[Python-3000] Exception tracebacks and PEP 3101

Patrick Maupin pmaupin at gmail.com
Tue Mar 6 16:25:49 CET 2007


On 3/6/07, "Martin v. Löwis" <martin at v.loewis.de> wrote:
> Patrick Maupin schrieb:
> > I'm a newbie when it comes to deep Python internals, so maybe I'm
> > missing something obvious.  I'm trying to figure out the right answer
> > for exceptions/tracebacks in PEP 3101 (advanced string formatting).
>
> You should turn the question then around: "This is what I want to
> display, how can I achieve that".

That was a statement.  The question comes later :)

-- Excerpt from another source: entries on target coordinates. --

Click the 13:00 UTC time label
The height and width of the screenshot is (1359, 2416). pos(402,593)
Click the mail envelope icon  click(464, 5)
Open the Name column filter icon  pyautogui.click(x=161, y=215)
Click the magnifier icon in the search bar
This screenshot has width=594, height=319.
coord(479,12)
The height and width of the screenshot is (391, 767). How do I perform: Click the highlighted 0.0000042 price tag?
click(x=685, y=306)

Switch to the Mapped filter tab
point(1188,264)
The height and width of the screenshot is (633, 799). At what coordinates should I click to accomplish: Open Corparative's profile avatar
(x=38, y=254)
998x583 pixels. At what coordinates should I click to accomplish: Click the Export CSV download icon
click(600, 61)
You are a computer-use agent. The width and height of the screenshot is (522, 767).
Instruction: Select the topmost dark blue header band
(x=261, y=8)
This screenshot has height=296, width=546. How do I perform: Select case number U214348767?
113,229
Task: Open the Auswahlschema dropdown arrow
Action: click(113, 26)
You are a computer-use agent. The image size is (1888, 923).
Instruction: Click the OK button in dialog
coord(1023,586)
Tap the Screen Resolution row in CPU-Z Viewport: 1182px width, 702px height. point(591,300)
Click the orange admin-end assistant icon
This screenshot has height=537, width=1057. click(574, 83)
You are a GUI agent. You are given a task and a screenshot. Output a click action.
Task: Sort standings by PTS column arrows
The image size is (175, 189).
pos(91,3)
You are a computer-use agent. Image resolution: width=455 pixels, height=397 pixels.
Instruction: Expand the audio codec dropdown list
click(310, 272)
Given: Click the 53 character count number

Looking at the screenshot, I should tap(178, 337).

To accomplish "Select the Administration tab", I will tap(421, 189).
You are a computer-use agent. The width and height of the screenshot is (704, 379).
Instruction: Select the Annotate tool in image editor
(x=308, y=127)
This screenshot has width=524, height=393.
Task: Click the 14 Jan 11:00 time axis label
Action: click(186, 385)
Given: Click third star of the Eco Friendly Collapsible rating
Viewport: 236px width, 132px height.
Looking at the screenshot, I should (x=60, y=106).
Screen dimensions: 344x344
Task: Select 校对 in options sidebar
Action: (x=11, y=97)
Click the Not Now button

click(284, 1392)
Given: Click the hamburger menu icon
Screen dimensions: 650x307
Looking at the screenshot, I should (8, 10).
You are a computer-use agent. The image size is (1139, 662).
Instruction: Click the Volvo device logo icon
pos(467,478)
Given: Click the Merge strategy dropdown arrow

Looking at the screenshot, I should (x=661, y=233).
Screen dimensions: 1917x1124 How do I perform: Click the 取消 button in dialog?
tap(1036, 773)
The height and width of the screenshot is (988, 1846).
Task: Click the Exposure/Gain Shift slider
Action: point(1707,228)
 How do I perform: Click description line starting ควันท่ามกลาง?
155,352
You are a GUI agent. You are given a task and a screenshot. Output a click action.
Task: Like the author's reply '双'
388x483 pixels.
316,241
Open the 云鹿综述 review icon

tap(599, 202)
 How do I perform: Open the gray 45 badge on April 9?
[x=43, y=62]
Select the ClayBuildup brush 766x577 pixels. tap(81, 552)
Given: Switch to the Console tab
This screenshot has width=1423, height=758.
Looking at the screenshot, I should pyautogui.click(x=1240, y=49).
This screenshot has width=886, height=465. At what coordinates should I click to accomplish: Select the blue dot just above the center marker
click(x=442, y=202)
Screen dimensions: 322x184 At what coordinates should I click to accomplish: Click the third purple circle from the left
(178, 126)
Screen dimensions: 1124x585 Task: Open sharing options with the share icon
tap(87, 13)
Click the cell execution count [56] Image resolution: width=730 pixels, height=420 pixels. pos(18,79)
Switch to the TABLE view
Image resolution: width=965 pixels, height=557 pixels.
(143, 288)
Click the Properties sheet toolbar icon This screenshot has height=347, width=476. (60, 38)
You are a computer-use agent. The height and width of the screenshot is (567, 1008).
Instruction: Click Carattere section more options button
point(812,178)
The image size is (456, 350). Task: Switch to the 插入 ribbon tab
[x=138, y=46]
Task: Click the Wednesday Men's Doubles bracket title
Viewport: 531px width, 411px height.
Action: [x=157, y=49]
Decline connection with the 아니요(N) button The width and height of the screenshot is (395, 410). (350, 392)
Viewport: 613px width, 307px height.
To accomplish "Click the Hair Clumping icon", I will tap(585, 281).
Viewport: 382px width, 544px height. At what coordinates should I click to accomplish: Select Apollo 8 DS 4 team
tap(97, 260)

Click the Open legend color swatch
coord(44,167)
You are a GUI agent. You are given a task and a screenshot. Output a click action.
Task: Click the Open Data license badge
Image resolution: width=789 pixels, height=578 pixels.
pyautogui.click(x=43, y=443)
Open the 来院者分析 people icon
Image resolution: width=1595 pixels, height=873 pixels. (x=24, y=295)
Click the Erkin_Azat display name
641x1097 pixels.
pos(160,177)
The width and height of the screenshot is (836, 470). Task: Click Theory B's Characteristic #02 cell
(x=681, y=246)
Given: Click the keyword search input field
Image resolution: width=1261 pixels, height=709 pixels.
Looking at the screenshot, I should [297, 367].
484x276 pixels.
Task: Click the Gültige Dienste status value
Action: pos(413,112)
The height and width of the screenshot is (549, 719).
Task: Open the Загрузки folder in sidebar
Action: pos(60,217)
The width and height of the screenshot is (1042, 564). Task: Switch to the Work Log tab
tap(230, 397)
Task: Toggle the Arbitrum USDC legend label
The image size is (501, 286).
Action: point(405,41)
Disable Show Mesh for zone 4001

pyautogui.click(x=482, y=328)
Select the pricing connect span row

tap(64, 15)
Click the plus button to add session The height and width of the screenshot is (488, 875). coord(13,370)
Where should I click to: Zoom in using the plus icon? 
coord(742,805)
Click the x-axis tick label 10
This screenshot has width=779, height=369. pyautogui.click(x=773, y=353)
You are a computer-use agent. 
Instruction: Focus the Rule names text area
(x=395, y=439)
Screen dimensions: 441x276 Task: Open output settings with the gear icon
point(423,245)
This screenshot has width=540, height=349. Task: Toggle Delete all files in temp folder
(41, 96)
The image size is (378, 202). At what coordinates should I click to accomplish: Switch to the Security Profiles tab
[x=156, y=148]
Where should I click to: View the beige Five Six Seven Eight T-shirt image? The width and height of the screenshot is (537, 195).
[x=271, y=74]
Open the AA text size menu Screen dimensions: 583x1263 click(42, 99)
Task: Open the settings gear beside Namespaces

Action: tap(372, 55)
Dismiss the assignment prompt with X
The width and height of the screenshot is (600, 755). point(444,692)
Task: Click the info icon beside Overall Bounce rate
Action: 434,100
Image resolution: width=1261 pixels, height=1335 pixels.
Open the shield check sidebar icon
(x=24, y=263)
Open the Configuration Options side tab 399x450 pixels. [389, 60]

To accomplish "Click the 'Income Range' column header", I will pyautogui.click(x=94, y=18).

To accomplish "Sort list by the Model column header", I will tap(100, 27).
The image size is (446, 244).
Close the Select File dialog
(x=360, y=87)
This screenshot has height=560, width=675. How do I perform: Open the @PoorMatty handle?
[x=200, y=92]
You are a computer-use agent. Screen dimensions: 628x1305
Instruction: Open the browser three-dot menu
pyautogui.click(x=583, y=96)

> This seems the tricky part here: What *is* it that you want to
> display?

The obvious, greenfield, blue-sky, non-pre-existing-implementation,
perfect-world thing to do is to add a record to the stack traceback.
This record would be in a different language than Python (it would be
in the "format string" language), and would contain location
information relevant to that different language that would help the
exception system display a snippet of the format string that would be
useful to the programmer.

Just like the exception and any other stack trace information, this
trace record could be printed out to stderr by default, or otherwise
manipulated, displayed, analyzed, etc. programmatically, or even
ignored by a try/except statement.

>
> > However, it seems that the Python traceback scheme is intimately tied
> > to the concept of Python execution frames, which are assumed to have
> > associated text information from a file.  I'm not sure that I can
> > legitimately add to a preexisting traceback from a C function in a
> > non-fragile fashion.  Even if I could, I don't really have a "file" to
> > show the user (unless I dynamically create one).
>
> You can certainly add a stack frame into the traceback, see
> Modules/pyexpat.c (call_with_frame). However, this will get you just
> a function number, line number, etc: there is no exception object
> associated with the trace.

That's useful information.  I might play with this even though it's
not exactly what I would like to see (I could dummy up the function
name to be something related to the failing lcoation in the string,
for example.)

>
> > So it seems the only answer might have to have options like "let the
> > user see the existing traceback" or "get rid of the traceback and
> > raise an exception which shows exactly where in
> > the format string the error occured",  or "print the preexisting
> > traceback to stderr, then toast it and raise a new exception showing
> > the string location in the exception text."
>
> I still don't understand why you worry about the stack trace. Isn't
> the exception object what you are after?

In the current implementation, probably.  In the best possible world,
certainly not.  The exception is whatever it is .  That's not my deal.
 All I really want to do is leave a breadcrumb on how we GOT to the
exception to help give a clue to the poor slob who's up at 3:00 AM
trying to find that last bug.

> > I guess there are two parts to my question:
> >
> > 1) What is the best thing to do right now for PEP3101?
>
> I may be repeating myself, but I think you are looking for some kind of
> nested exceptions. There is no notion of nested exceptions yet in
> Python, but you could try to implement some scheme, where the formatting
> exception has a reference to the "true" exception, and, when printing
> the formatting exception, the true exception and its traceback get printed.

I agree that nested exceptions may be the best I can do in the current
implementation, and I can (and probably will) do what you and Talin
have independently suggested.

> > 2) If the "right now" answer isn't very good, is this really a more
> > general problem that needs work?  As more "little languages" do things
> > like manipulate the AST, it might become very useful to have the
> > ability to place almost arbitrary objects on the traceback stack.
>
> Same question again. The stack trace seems irrelevant in this problem to
> me, and so does 'putting objects on it'.

Again, the exception is the thing that happened at the bottom.  The
stack trace is a clue as to how you got there.  Nested exceptions are
a workaround.  The ideal situation would be to have a more flexible
stack trace that let you show "how you got there" through execution of
code that isn't Python, and even through execution of dynamically
generated Python code that has no associated file object (but which
may have an associated string object, for example).